L’Invention de la nature

Les aventures d’Alexander von Humboldt

Mais comment a-t-on pu oublier Alexander von Humboldt ? Alors qu'il était désigné par ses contemporains comme l'homme le plus célèbre du monde (derrière Napoléon, tout de même !), il est tombé, après sa mort en 1859, presque totalement dans l'oubli, ne gardant la place qu'il mérite que dans les mémoires des scientifiques.

Peut-être victime de l'antigermanisme de l'époque, ce visionnaire survit pourtant encore aujourd'hui dans le regard que nous portons quotidiennement sur la nature, comme nous le démontre brillamment l'Invention de la nature (Les éditions Noir sur Blanc, 624 pages, 28 €, 2017), passionnante étude d'Andrea Wulf.

On peut aborder cet ouvrage comme une véritable thèse d'Histoire, forte d'un imposant dossier composé de notes, de références bibliographiques et d'un index fort utile, preuves de la richesse des recherches que l'auteur a effectuées.

Andrea Wulf a en effet couru les archives d'Europe et d'Amérique pour reconstituer avec la plus grande précision le parcours de Humboldt. Mais comment rester enfermé dans les bibliothèques si on veut cerner celui qui fut aussi un des plus grands explorateurs de son temps ?

De Berlin à Quito, de Paris aux sommets de l'Equateur, elle a mis ses pas dans ceux du scientifique dont la bougeotte n'avait de comparable que l'insatiable curiosité.

Ce n'est donc pas étonnant que l'on retrouve le souffle de l'aventure dans les pages de ce livre que l'on lit comme un véritable roman.

Le monde à explorer

Eh bien en route ! Courons après Humboldt pour essayer de comprendre comment ce fils de très bonne famille prussienne est parti un beau jour se perdre dans la forêt tropicale. On ne s'étonnera pas de découvrir dans ses lectures de jeunesse les récits de circumnavigation de Bougainville et Cook, et d'apprendre que l'un de ses premiers compagnons de voyage était George Forster, ce même naturaliste qui avait suivi Cook dans les eaux tropicales.
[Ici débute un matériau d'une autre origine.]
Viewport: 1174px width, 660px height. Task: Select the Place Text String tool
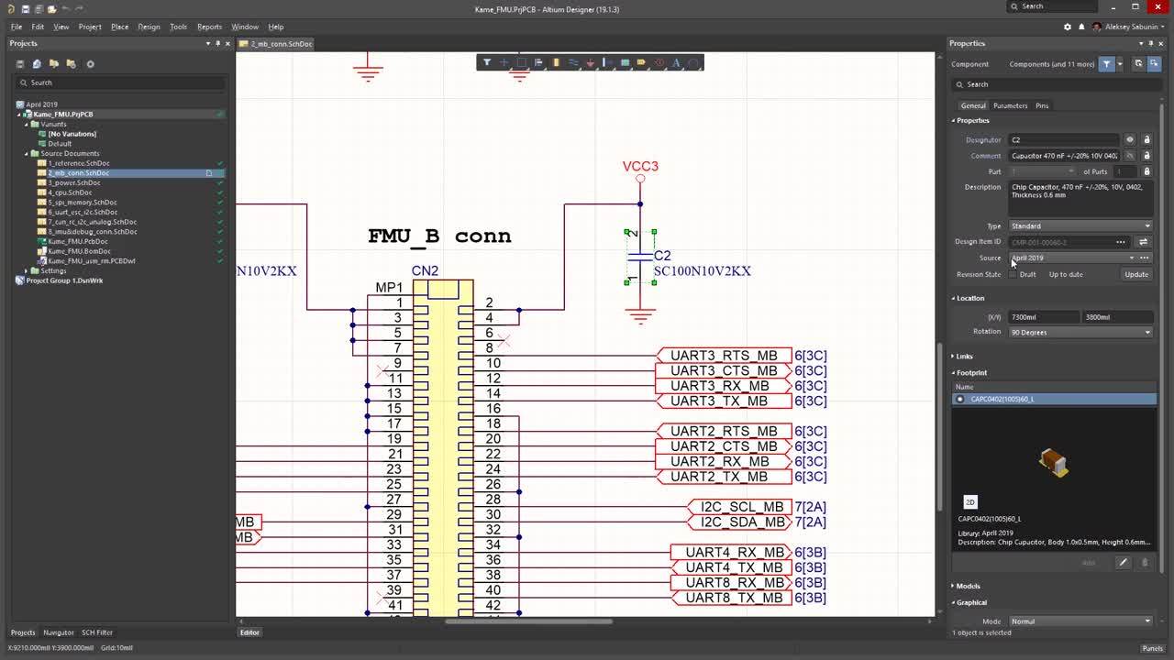(676, 62)
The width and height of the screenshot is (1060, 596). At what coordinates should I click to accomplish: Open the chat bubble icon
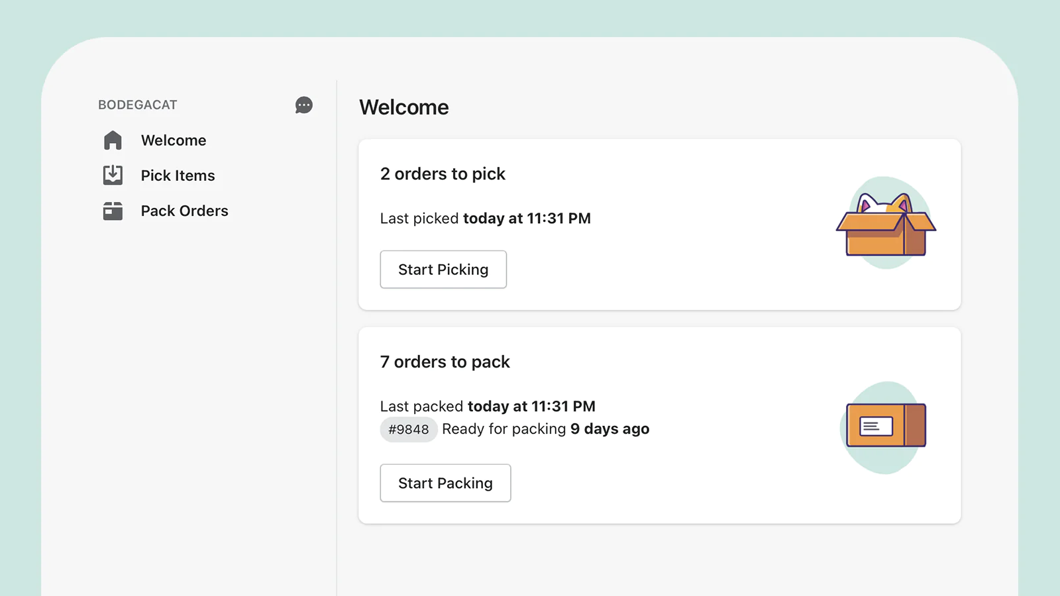pyautogui.click(x=303, y=105)
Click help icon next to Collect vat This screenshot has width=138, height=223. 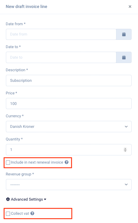click(x=32, y=213)
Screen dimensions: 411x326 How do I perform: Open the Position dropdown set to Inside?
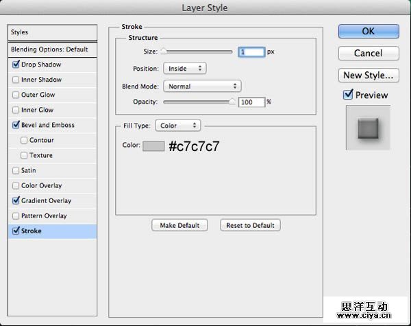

Avec de telles références, il était tout aussi logique qu'il fasse sien ce fameux esprit des Lumières qui poussait les intellectuels de l'époque à multiplier toutes sortes d'expériences pour mieux pénétrer les mystères du monde. C'est ainsi qu'on le retrouve, à peine remonté des profondeurs de quelque mine, à assister avec le poète Goethe à une petite dissection...

Pour une telle personnalité dévorée par la curiosité, l'Europe est beaucoup trop petite, il faut aller voir plus loin. Direction le soleil ! Avec le naturaliste rochelais Aimé Bonpland, il part rejoindre l'expédition scientifique de Bonaparte en Égypte mais le voyage étant quelque peu perturbé par des considérations politiques, tous deux se retrouvent sur les rives de l'Orénoque, au Venezuela.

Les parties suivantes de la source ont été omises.